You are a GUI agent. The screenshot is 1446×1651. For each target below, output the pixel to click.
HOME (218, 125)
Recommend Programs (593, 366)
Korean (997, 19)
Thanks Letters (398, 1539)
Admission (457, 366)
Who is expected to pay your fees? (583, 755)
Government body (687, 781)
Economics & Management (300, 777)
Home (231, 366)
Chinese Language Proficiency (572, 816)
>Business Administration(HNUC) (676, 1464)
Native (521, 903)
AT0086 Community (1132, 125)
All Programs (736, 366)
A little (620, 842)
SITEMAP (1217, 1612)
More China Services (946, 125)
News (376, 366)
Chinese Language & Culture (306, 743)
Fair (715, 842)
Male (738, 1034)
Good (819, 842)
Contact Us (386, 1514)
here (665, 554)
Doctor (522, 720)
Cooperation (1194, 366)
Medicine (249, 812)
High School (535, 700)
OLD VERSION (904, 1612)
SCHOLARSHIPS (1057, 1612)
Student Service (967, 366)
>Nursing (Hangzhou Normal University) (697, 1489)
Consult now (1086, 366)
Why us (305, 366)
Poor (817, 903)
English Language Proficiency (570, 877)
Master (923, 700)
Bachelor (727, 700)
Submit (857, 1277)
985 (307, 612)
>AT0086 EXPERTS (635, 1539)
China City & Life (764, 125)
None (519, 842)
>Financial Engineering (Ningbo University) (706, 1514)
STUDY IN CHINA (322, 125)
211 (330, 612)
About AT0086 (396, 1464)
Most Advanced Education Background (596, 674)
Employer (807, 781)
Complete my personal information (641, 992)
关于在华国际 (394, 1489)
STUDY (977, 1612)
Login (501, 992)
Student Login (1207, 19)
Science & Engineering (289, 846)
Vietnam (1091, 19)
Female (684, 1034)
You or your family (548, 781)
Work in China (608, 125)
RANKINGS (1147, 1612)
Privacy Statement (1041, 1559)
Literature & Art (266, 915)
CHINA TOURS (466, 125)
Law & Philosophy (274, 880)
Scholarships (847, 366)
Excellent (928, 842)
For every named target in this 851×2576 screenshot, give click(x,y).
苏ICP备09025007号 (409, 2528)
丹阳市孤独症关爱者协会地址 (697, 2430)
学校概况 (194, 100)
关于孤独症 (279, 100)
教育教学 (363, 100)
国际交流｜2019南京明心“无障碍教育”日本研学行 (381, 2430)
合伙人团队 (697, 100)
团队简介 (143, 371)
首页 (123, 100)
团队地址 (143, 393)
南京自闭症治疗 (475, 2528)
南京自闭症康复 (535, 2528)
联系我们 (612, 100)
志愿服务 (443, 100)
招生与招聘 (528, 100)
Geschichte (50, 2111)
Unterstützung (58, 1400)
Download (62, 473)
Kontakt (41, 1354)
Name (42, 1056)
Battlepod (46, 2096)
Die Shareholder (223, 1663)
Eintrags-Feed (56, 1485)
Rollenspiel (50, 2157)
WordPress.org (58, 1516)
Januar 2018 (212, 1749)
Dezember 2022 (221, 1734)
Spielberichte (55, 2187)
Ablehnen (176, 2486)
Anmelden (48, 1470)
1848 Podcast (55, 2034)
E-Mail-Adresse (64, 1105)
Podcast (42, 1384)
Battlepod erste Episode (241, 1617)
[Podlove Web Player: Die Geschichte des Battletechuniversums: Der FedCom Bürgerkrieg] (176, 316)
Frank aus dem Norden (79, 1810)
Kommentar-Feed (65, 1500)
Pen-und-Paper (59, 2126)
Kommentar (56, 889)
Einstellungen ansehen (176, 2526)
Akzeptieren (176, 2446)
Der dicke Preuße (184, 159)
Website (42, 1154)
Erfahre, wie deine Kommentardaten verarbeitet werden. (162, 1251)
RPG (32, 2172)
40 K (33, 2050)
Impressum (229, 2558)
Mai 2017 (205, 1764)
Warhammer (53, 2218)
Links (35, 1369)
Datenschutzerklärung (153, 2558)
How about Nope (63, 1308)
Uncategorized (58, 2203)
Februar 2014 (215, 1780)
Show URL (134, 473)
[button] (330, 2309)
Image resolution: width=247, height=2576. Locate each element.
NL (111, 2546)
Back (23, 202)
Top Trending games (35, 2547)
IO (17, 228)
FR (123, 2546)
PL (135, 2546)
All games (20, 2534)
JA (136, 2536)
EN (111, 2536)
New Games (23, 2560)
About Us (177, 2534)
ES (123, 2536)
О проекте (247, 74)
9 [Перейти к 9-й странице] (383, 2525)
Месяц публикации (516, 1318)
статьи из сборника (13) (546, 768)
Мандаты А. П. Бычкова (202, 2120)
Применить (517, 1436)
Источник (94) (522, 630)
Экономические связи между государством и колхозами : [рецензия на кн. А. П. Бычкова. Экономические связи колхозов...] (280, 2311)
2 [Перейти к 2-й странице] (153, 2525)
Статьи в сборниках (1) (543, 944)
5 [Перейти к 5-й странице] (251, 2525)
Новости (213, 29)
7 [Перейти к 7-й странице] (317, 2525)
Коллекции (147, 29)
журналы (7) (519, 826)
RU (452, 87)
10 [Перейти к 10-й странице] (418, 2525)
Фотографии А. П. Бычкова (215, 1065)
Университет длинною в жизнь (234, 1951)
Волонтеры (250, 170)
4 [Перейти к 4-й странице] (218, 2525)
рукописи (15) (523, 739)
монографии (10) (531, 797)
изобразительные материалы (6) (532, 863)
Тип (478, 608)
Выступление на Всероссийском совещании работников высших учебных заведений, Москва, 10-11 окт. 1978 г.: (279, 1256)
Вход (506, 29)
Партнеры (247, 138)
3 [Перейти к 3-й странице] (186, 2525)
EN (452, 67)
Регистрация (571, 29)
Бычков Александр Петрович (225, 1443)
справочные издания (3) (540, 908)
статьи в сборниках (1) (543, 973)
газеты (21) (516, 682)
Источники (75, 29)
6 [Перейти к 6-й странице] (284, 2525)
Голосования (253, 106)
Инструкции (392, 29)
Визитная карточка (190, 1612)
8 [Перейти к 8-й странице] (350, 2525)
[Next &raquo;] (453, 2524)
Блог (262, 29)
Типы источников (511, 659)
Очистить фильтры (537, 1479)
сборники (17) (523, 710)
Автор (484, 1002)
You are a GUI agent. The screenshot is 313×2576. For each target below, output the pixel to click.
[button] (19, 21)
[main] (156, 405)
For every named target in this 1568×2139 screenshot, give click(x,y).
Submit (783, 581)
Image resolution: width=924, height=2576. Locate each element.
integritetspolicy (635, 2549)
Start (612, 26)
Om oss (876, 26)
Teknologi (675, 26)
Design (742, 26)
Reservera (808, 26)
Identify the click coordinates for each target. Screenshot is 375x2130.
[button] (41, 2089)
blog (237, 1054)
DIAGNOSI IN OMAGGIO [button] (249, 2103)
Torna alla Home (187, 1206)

> Exercise directions: Please lay out all of the items above as a two-column CSV headed "entry" and "result", with one row per item. Each row should hold the item's text and its answer, each in a single quoted field with any line breaks replaced by spaces.

> Response:
entry,result
"You are a GUI agent. The screenshot is 1446×1651. For each target below, output the pixel to click. HOME","(218, 125)"
"Recommend Programs","(593, 366)"
"Korean","(997, 19)"
"Thanks Letters","(398, 1539)"
"Admission","(457, 366)"
"Who is expected to pay your fees?","(583, 755)"
"Government body","(687, 781)"
"Economics & Management","(300, 777)"
"Home","(231, 366)"
"Chinese Language Proficiency","(572, 816)"
">Business Administration(HNUC)","(676, 1464)"
"Native","(521, 903)"
"AT0086 Community","(1132, 125)"
"All Programs","(736, 366)"
"A little","(620, 842)"
"SITEMAP","(1217, 1612)"
"More China Services","(946, 125)"
"News","(376, 366)"
"Chinese Language & Culture","(306, 743)"
"Fair","(715, 842)"
"Male","(738, 1034)"
"Good","(819, 842)"
"Contact Us","(386, 1514)"
"here","(665, 554)"
"Doctor","(522, 720)"
"Cooperation","(1194, 366)"
"Medicine","(249, 812)"
"High School","(535, 700)"
"OLD VERSION","(904, 1612)"
"SCHOLARSHIPS","(1057, 1612)"
"Student Service","(967, 366)"
">Nursing (Hangzhou Normal University)","(697, 1489)"
"Consult now","(1086, 366)"
"Why us","(305, 366)"
"Poor","(817, 903)"
"English Language Proficiency","(570, 877)"
"Master","(923, 700)"
"Bachelor","(727, 700)"
"Submit","(857, 1277)"
"985","(307, 612)"
">AT0086 EXPERTS","(635, 1539)"
"China City & Life","(764, 125)"
"None","(519, 842)"
">Financial Engineering (Ningbo University)","(706, 1514)"
"STUDY IN CHINA","(322, 125)"
"211","(330, 612)"
"About AT0086","(396, 1464)"
"Most Advanced Education Background","(596, 674)"
"Employer","(807, 781)"
"Complete my personal information","(641, 992)"
"关于在华国际","(394, 1489)"
"STUDY","(977, 1612)"
"Login","(501, 992)"
"Student Login","(1207, 19)"
"Science & Engineering","(289, 846)"
"Vietnam","(1091, 19)"
"Female","(684, 1034)"
"You or your family","(548, 781)"
"Work in China","(608, 125)"
"RANKINGS","(1147, 1612)"
"Privacy Statement","(1041, 1559)"
"Literature & Art","(266, 915)"
"CHINA TOURS","(466, 125)"
"Law & Philosophy","(274, 880)"
"Scholarships","(847, 366)"
"Excellent","(928, 842)"
"For every named target in this 851×2576 screenshot, give click(x,y). 苏ICP备09025007号","(409, 2528)"
"丹阳市孤独症关爱者协会地址","(697, 2430)"
"学校概况","(194, 100)"
"关于孤独症","(279, 100)"
"教育教学","(363, 100)"
"国际交流｜2019南京明心“无障碍教育”日本研学行","(381, 2430)"
"合伙人团队","(697, 100)"
"团队简介","(143, 371)"
"首页","(123, 100)"
"团队地址","(143, 393)"
"南京自闭症治疗","(475, 2528)"
"南京自闭症康复","(535, 2528)"
"联系我们","(612, 100)"
"志愿服务","(443, 100)"
"招生与招聘","(528, 100)"
"Geschichte","(50, 2111)"
"Unterstützung","(58, 1400)"
"Download","(62, 473)"
"Kontakt","(41, 1354)"
"Name","(42, 1056)"
"Battlepod","(46, 2096)"
"Die Shareholder","(223, 1663)"
"Eintrags-Feed","(56, 1485)"
"Rollenspiel","(50, 2157)"
"WordPress.org","(58, 1516)"
"Januar 2018","(212, 1749)"
"Dezember 2022","(221, 1734)"
"Spielberichte","(55, 2187)"
"Ablehnen","(176, 2486)"
"Anmelden","(48, 1470)"
"1848 Podcast","(55, 2034)"
"E-Mail-Adresse","(64, 1105)"
"Podcast","(42, 1384)"
"Battlepod erste Episode","(241, 1617)"
"[Podlove Web Player: Die Geschichte des Battletechuniversums: Der FedCom Bürgerkrieg]","(176, 316)"
"Frank aus dem Norden","(79, 1810)"
"Kommentar-Feed","(65, 1500)"
"Pen-und-Paper","(59, 2126)"
"Kommentar","(56, 889)"
"Einstellungen ansehen","(176, 2526)"
"Akzeptieren","(176, 2446)"
"Der dicke Preuße","(184, 159)"
"Website","(42, 1154)"
"Erfahre, wie deine Kommentardaten verarbeitet werden.","(162, 1251)"
"RPG","(32, 2172)"
"40 K","(33, 2050)"
"Impressum","(229, 2558)"
"Mai 2017","(205, 1764)"
"Warhammer","(53, 2218)"
"Links","(35, 1369)"
"Datenschutzerklärung","(153, 2558)"
"How about Nope","(63, 1308)"
"Uncategorized","(58, 2203)"
"Februar 2014","(215, 1780)"
"Show URL","(134, 473)"
"[button]","(330, 2309)"
"Image resolution: width=247, height=2576. Locate each element. NL","(111, 2546)"
"Back","(23, 202)"
"Top Trending games","(35, 2547)"
"IO","(17, 228)"
"FR","(123, 2546)"
"PL","(135, 2546)"
"All games","(20, 2534)"
"JA","(136, 2536)"
"EN","(111, 2536)"
"New Games","(23, 2560)"
"About Us","(177, 2534)"
"ES","(123, 2536)"
"О проекте","(247, 74)"
"9 [Перейти к 9-й странице]","(383, 2525)"
"Месяц публикации","(516, 1318)"
"статьи из сборника (13)","(546, 768)"
"Мандаты А. П. Бычкова","(202, 2120)"
"Применить","(517, 1436)"
"Источник (94)","(522, 630)"
"Экономические связи между государством и колхозами : [рецензия на кн. А. П. Бычкова. Экономические связи колхозов...]","(280, 2311)"
"2 [Перейти к 2-й странице]","(153, 2525)"
"Статьи в сборниках (1)","(543, 944)"
"5 [Перейти к 5-й странице]","(251, 2525)"
"Новости","(213, 29)"
"7 [Перейти к 7-й странице]","(317, 2525)"
"Коллекции","(147, 29)"
"журналы (7)","(519, 826)"
"RU","(452, 87)"
"10 [Перейти к 10-й странице]","(418, 2525)"
"Фотографии А. П. Бычкова","(215, 1065)"
"Университет длинною в жизнь","(234, 1951)"
"Волонтеры","(250, 170)"
"4 [Перейти к 4-й странице]","(218, 2525)"
"рукописи (15)","(523, 739)"
"монографии (10)","(531, 797)"
"изобразительные материалы (6)","(532, 863)"
"Тип","(478, 608)"
"Выступление на Всероссийском совещании работников высших учебных заведений, Москва, 10-11 окт. 1978 г.:","(279, 1256)"
"Вход","(506, 29)"
"Партнеры","(247, 138)"
"3 [Перейти к 3-й странице]","(186, 2525)"
"EN","(452, 67)"
"Регистрация","(571, 29)"
"Бычков Александр Петрович","(225, 1443)"
"справочные издания (3)","(540, 908)"
"статьи в сборниках (1)","(543, 973)"
"газеты (21)","(516, 682)"
"Источники","(75, 29)"
"6 [Перейти к 6-й странице]","(284, 2525)"
"Голосования","(253, 106)"
"Инструкции","(392, 29)"
"Визитная карточка","(190, 1612)"
"8 [Перейти к 8-й странице]","(350, 2525)"
"[Next &raquo;]","(453, 2524)"
"Блог","(262, 29)"
"Типы источников","(511, 659)"
"Очистить фильтры","(537, 1479)"
"сборники (17)","(523, 710)"
"Автор","(484, 1002)"
"You are a GUI agent. The screenshot is 313×2576. For each target below, output the pixel to click. [button]","(19, 21)"
"[main]","(156, 405)"
"For every named target in this 1568×2139 screenshot, give click(x,y). Submit","(783, 581)"
"Image resolution: width=924, height=2576. Locate each element. integritetspolicy","(635, 2549)"
"Start","(612, 26)"
"Om oss","(876, 26)"
"Teknologi","(675, 26)"
"Design","(742, 26)"
"Reservera","(808, 26)"
"Identify the click coordinates for each target. Screenshot is 375x2130. [button]","(41, 2089)"
"blog","(237, 1054)"
"DIAGNOSI IN OMAGGIO [button]","(249, 2103)"
"Torna alla Home","(187, 1206)"